Birds and fish travel yearly from the Arctic to the Antarctic without training, arriving at the same nesting site. Bees in their navigational calculations, use the sun as a compass. At night or on very cloudy days, they rely on the patterns of polarised light for navigation. But even if it is too cloudy and the light is not available, bees have a back-up system. They can use the earth’s magnetic field to find where they are. Most people under similar conditions simply get lost.
Did you know that when the bat gives off its sound, a special muscle automatically turns down its hearing so it cannot hear its own voice, only the guiding echoes? Most people know that in flight a bat emits supersonic sound pulses (as many as 60 a second) which, if they hit something, bounce back to the bat’s ears to warn it of the object. By measuring the time it takes the echoes to return, a bat can judge the exact location of objects and then modify its flight accordingly. Somehow the modern ‘miracles’ of science in the invention of radar and sonar systems, used to guide planes safely through fog and ships through water, often pale into insignificance when compared with their created natural counterparts. [Ed. note: See also Bats: Sophistication in Miniature]
When it comes to engineering, man is not the only one who can claim success. Spiders ‘had it first’ when it comes to a system for lifting loads. They string strands of moist ‘web wire’ from a limb overhead to the object on the ground. As the web dries, it shrinks and lifts the object slightly. More wetting, more waiting, and more shrinking, results in the object eventually being hoisted right up to the spider’s nest. By this means, a spider patiently works with web cables until a selected object is high enough off the ground for the creature to build its nest. Spiders know how to spin a wall of web which can hold many times their own weight.
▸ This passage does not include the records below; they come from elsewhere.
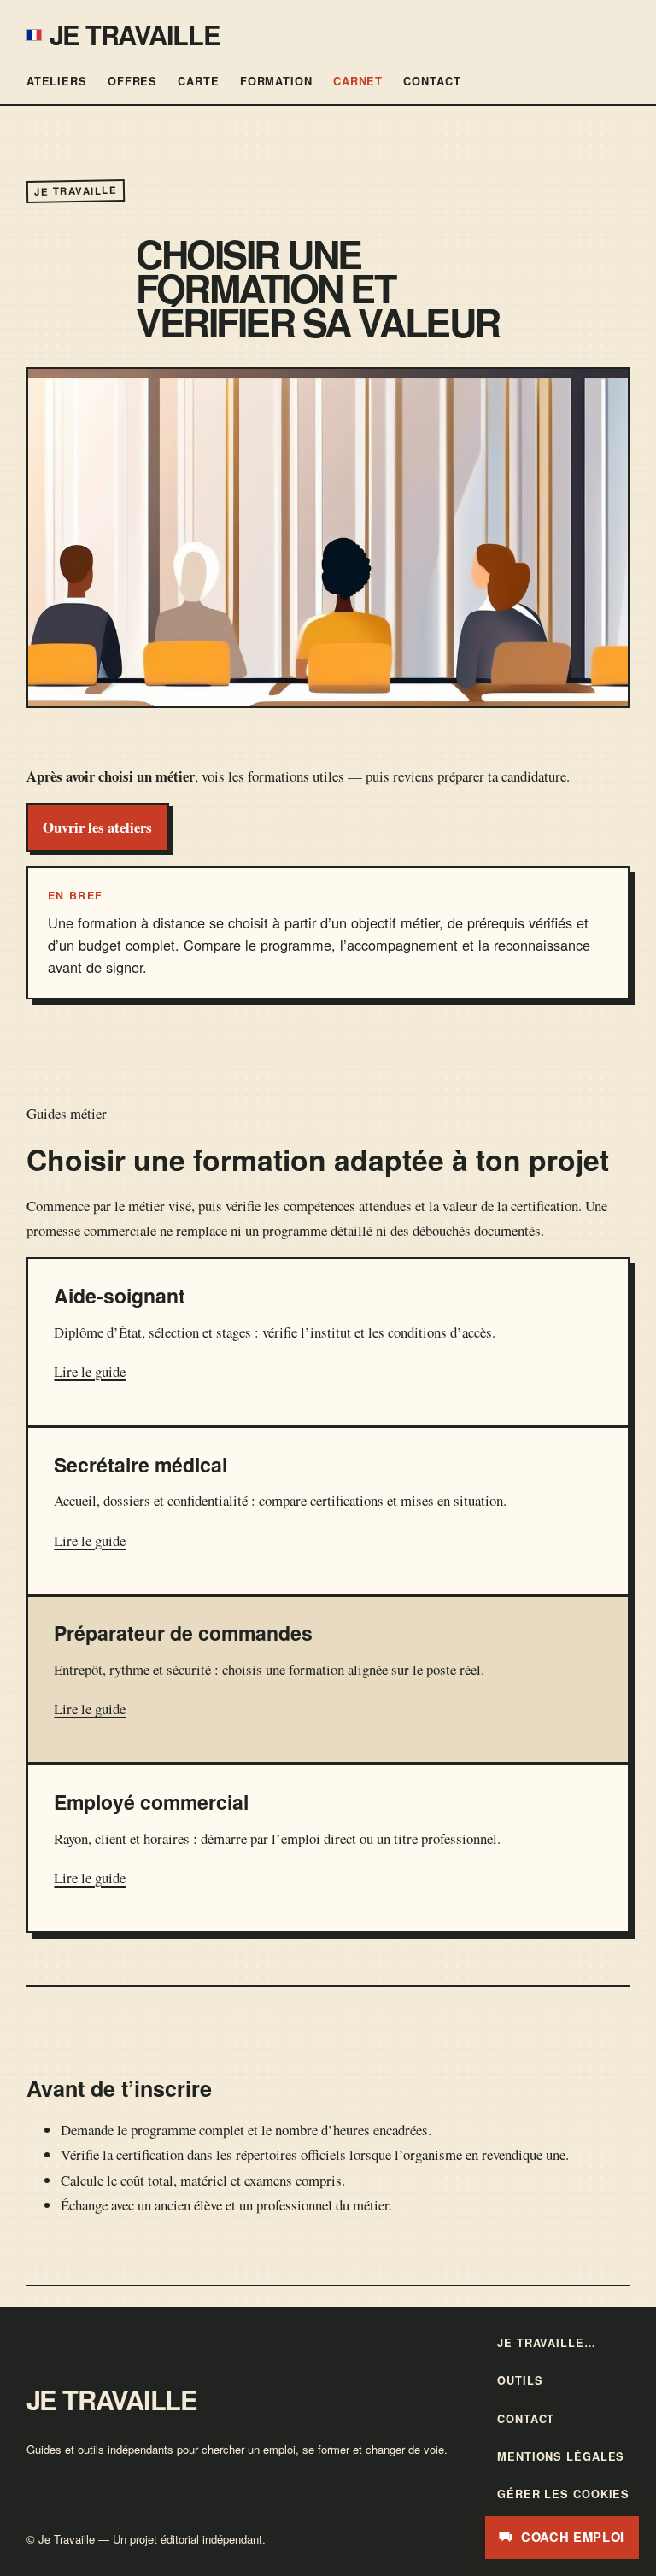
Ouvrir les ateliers (97, 827)
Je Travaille (135, 34)
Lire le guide (90, 1371)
They have their own unique types of webs. Trade names which are marvels in geometric design and workmanship. Spiders were diving under water in air-filled diving bells long before man invented the submarine or the bathysphere. [Ed. note: See also God’s webspinners give chemists free lessons]
The first successful light bulbs marketed by Edison in the 1880s produced so much heat that they burnt out very rapidly. Even our modern light bulbs produce so much more heat than light that they are very wasteful of energy. If we could only learn from the firefly’s system, millions of dollars would be saved. They light up their lives by using a fuel called luciferin backed by a layer of reflective pigment cells covered by transparent tissue shapes to form a lens. Your car’s headlights and spotlights are patterned after that design.
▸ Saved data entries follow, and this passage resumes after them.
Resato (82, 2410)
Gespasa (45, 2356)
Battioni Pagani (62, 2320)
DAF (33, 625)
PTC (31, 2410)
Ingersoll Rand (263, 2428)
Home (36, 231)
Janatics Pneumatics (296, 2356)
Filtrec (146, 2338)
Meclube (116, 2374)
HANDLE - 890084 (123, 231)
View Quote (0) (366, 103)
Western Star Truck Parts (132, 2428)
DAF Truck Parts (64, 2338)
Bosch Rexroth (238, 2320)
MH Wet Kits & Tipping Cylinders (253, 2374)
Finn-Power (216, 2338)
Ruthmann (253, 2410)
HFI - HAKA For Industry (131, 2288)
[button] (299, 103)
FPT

A lifetime of study barely uncovers the tremendous designs which exist in the created world of nature. Beavers build large dams and spacious underground homes; wasps manufacture paper; some ants make living bridges so that their comrades can pass over water; other ants make boats from leaves to float across instead, while yet other ants practice animal husbandry, and herd aphids which they milk. Certain animals garden by planting fungi in specially prepared leaf molds, and the famous Archer fish shoots flying insects with a stream of water, its eyes automatically correcting for optical refraction-an operation which most people cannot master however hard they try.
What can we conclude from this? Certainly not that blind chance or accident is the rule of law in nature. There are too many rules, too many laws and too much evidence of design to reach that conclusion rationally. As man learns more of the marvelous designs implanted in creation, he should be moved to appreciate evermore the wisdom of the God who made it all. The evidence of His handiwork is so obvious that not only do the heavens declare His glory, but the earth shows the evidence of His design. So much so that men are without excuse if they deny it.